In connection with the Plan, EA anticipates incurring between approximately $130 million and $150 million in total costs, of which approximately $80 million to $90 million will result in future cash expenditures. Approximately $100 million to $120 million of these charges are expected to occur during the fiscal year ending March 31, 2010. These costs will consist primarily of severance and other employee-related costs (approximately $50 million to $60 million), facility closures costs (approximately $35


million), asset impairments (approximately $25 million to $35 million), and various other reorganizational costs (approximately $20 million).

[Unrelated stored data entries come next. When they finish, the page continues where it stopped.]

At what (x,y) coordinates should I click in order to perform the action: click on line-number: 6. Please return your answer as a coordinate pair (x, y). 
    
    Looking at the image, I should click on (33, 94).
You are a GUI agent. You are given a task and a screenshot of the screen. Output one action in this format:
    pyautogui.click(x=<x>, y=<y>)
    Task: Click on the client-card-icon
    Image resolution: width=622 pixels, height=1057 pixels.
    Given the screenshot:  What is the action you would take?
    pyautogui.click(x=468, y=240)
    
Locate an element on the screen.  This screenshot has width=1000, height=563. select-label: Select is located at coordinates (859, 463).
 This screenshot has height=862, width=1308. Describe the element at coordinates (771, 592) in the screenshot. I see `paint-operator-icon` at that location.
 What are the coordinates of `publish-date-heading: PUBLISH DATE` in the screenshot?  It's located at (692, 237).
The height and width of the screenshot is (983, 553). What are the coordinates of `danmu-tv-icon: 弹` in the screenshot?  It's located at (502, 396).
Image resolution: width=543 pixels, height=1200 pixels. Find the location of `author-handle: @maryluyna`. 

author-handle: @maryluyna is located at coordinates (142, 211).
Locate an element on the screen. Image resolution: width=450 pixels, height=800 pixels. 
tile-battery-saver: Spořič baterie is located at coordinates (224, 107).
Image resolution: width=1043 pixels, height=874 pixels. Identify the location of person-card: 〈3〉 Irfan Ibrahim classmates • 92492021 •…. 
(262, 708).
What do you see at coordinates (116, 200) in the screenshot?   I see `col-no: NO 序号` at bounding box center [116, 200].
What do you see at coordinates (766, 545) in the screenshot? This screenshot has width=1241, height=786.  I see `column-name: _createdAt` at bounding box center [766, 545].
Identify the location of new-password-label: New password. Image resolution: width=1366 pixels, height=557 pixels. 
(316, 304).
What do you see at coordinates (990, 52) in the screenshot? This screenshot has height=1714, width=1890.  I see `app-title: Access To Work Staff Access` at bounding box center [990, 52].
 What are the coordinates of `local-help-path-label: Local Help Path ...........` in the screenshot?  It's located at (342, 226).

The foregoing discussion of EA’s plan of restructuring contains forward-looking statements within the meaning of the Private Securities Litigation Reform Act of 1995. All statements, other than statements of historical fact, including statements about EA’s estimates and expectations regarding future restructuring charges, operating expenses and other costs are forward-looking. EA uses words such as “anticipate”, “believe”, “estimate”, “expect”, “intend” (and the negative of any of these terms), “future” and similar expressions to help identify forward-looking statements. These forward-looking statements are subject to business and economic risks and reflect management’s current estimates and expectations, and involve subjects that are inherently uncertain and difficult to predict. Actual results could differ materially from the expectations set forth in these forward-looking statements. EA will not necessarily update these forward-looking statements if they later turn out to be inaccurate. Risks and uncertainties that may affect EA’s future results include, but are not limited to, those discussed above, under the heading “Risk Factors” in EA’s Annual Report on Form 10-K for the fiscal year ended March 31, 2009 and Quarterly Report on Form 10-Q for the fiscal quarter ended June 30, 2009, and in other documents EA has filed with the Securities and Exchange Commission.

 

Item 7.01 Regulation FD Disclosure.

On November 9, 2009, EA issued a press release in which it announced that it had acquired all of the outstanding shares of capital stock of Playfish. A copy of the press release is attached hereto as Exhibit 99.2 Neither the information in Section 7.01 of this Current Report on Form 8-K nor the information in the press release shall be deemed “filed” for purposes of Section 18 of the Exchange Act, or incorporated by reference in any filing under the Securities Act of 1933, as amended, or the Exchange Act, except as shall be expressly set forth by specific reference in such a filing.

 

Item 9.01 Financial Statements and Exhibits.

 

(d) Exhibits.

 

Exhibit No.

  

Description

  2.1    Agreement for the Sale and Purchase of Playfish Limited, dated as of November 9, 2009.
99.1    Press release dated November 9, 2009, relating to Electronic Arts Inc.’s financial results for the fiscal quarter ended September 30, 2009.
99.2    Press release dated November 9, 2009.


SIGNATURE

Pursuant to the requirements of the Securities Exchange Act of 1934, as amended, the registrant has duly caused this report to be signed on its behalf by the undersigned hereunto duly authorized.

 

  ELECTRONIC ARTS INC.
Dated: November 9, 2009   By:  

/s/ Eric F. Brown

    Eric F. Brown
    Executive Vice President,
    Chief Financial Officer


INDEX TO EXHIBITS

 

Exhibit No.

  

Description

  2.1    Agreement for the Sale and Purchase of Playfish Limited, dated as of November 9, 2009.
99.1    Press release dated November 9, 2009, relating to Electronic Arts Inc.’s financial results for the fiscal quarter ended September 30, 2009.
99.2    Press release dated November 9, 2009.